## What the task asks
Every line below that holds the word "will" must be listed.

'''

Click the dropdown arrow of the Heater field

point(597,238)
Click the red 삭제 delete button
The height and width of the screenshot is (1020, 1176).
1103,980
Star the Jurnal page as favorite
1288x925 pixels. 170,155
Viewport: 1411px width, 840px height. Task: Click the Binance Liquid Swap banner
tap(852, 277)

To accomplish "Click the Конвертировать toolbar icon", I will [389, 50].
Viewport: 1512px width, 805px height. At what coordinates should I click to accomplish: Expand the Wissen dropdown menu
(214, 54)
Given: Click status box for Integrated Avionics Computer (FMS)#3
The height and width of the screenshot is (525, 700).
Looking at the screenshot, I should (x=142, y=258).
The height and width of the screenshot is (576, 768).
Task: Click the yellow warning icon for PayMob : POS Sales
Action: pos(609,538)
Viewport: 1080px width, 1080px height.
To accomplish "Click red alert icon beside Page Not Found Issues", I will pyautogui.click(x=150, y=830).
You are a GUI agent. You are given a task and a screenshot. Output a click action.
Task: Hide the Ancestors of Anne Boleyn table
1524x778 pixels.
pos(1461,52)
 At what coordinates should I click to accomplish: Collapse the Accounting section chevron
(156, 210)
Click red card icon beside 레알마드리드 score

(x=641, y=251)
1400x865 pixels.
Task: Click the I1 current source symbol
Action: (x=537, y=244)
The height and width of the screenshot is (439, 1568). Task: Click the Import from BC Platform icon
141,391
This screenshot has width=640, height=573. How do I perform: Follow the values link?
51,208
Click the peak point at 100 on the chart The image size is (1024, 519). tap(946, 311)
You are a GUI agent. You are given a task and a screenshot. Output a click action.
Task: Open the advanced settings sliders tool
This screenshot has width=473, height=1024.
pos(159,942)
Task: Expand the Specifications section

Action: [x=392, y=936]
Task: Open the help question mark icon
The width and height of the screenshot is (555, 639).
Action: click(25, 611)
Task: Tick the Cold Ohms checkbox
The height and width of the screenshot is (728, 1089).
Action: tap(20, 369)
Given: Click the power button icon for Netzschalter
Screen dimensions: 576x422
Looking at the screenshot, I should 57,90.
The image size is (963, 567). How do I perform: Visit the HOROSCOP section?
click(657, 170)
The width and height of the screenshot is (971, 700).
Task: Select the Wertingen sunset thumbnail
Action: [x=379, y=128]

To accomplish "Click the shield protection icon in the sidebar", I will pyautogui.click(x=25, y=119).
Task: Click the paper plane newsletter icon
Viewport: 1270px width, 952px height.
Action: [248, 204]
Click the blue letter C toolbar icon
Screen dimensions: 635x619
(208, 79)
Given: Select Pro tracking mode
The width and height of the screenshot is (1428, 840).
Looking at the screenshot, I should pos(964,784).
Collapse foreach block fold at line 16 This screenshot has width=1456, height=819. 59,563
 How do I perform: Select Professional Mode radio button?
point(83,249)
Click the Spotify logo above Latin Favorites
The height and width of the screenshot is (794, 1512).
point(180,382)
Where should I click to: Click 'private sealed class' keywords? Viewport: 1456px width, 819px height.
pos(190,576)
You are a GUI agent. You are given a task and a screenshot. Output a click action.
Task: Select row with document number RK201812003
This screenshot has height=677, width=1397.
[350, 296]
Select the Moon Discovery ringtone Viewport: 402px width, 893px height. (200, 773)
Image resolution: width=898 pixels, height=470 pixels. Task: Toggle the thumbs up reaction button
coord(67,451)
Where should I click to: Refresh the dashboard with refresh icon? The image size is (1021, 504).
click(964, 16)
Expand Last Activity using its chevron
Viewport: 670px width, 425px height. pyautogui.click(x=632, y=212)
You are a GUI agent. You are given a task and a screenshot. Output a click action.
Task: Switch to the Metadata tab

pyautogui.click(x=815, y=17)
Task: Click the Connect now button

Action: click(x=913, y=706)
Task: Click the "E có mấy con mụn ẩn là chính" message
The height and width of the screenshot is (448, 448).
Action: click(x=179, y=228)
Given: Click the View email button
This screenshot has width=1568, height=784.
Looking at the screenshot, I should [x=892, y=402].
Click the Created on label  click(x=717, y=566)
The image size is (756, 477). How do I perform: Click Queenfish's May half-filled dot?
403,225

'''

## Expected output
To accomplish "Click the Конвертировать toolbar icon", I will [389, 50].
To accomplish "Click red alert icon beside Page Not Found Issues", I will pyautogui.click(x=150, y=830).
To accomplish "Click the shield protection icon in the sidebar", I will pyautogui.click(x=25, y=119).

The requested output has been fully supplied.